In two previous posts I presented my PETF algorithm and JMLC inspired horn calculator. Assuming that many of my readers are familiar with the native JMLC horn performance like loading or radiation polar it should be a common acceptable consensus that JMLC horns do not belong to the so called constant directivity (CD) category. Towards higher frequencies they tend to slightly beam which is because of the curved horn walls. This might not be an issue for some applications or some people might even like this behaviour but as general rule of thumb the lower the horn cut-off value the longer the horn profile will be and the smaller the initial opening angle both causing an increasing tendency to narrow the dispersion of higher frequencies. A more focused dispersion of higher frequencies might be an advantage in small environments if it is fairly constant or if the intention was to compensate the natural roll-off of most compression drivers but generally a design goal of wider dispersion is one of my personal preferences. More precisely, one of my main goals is to find a good compromise between good horn loading and good directivity control.
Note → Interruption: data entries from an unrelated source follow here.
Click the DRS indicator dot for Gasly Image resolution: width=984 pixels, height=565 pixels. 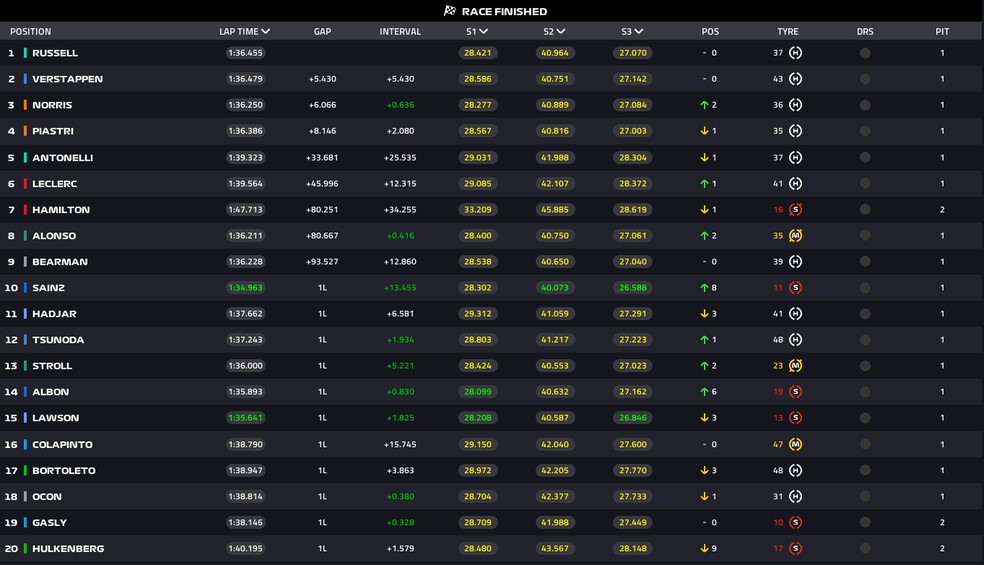[865, 522]
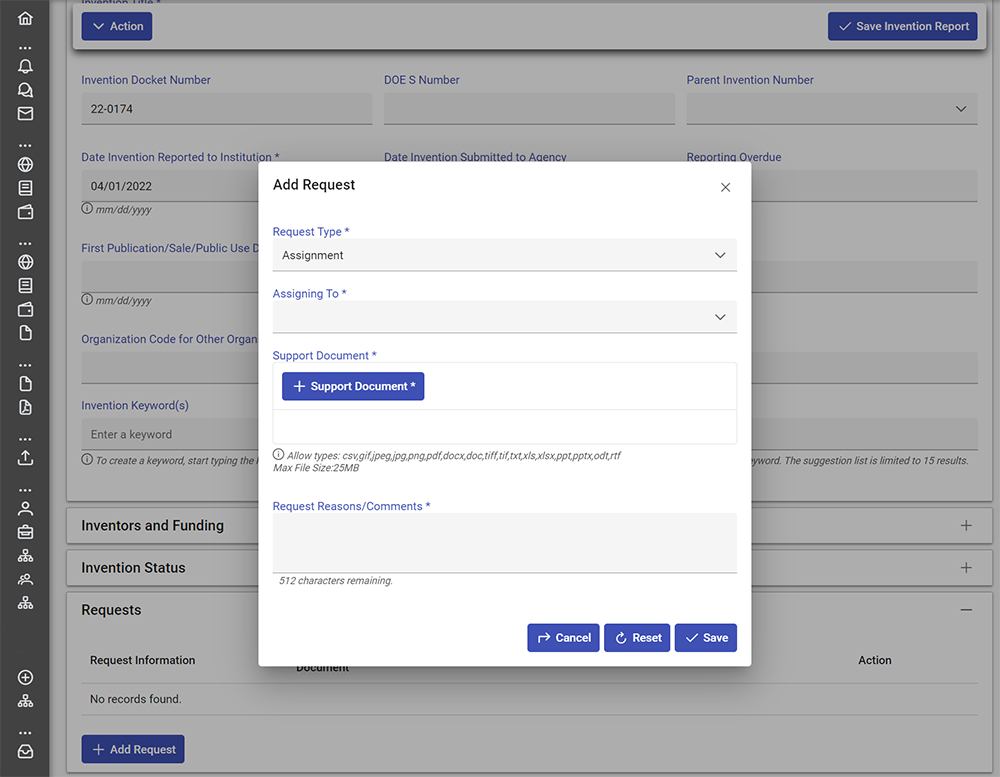The image size is (1000, 777).
Task: Go to the Home icon in sidebar
Action: (25, 18)
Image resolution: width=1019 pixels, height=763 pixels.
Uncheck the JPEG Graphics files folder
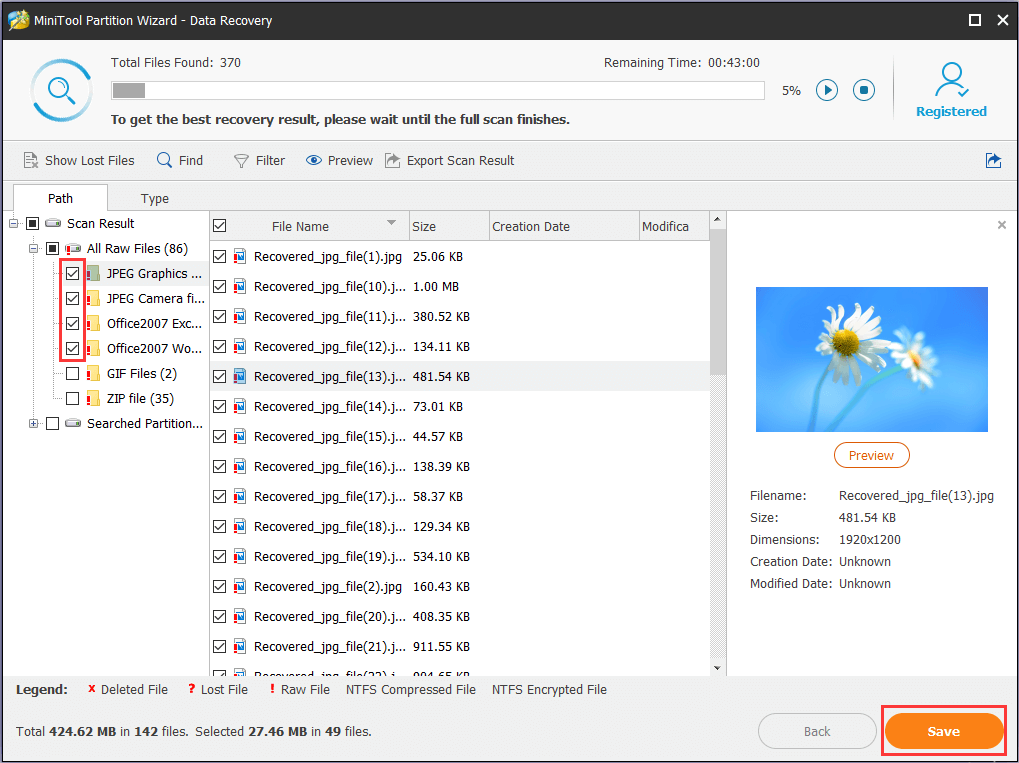[72, 273]
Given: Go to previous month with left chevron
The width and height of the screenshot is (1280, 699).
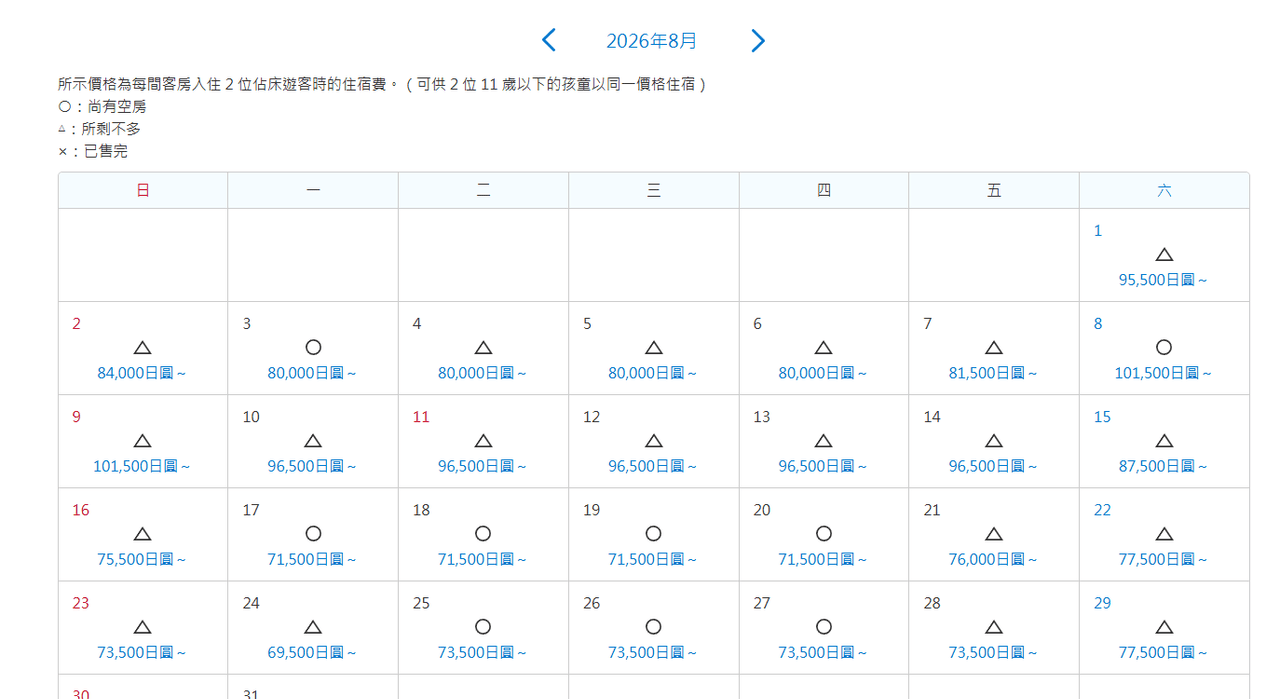Looking at the screenshot, I should [x=548, y=41].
There can be found some BEM simulation examples for round JMLC horns in the web that clearly show the increasingly more narrowed dispersion towards higher frequencies especially for the lower loading versions with 350Hz or lower cut-off. On the opposite JMLC horns shine if the target design intention was mainly a nearly perfect horn loading down to the desired cut-off frequency or by looking at the smoothness of radiated wave fronts when the formalism inherited roll-back is present.

I already presented that the PETF algorithm produces a faster opening of a horn profile while straightening the horn walls. In this article I will investigate what horn properties we can expect by applying PETF to a given profile.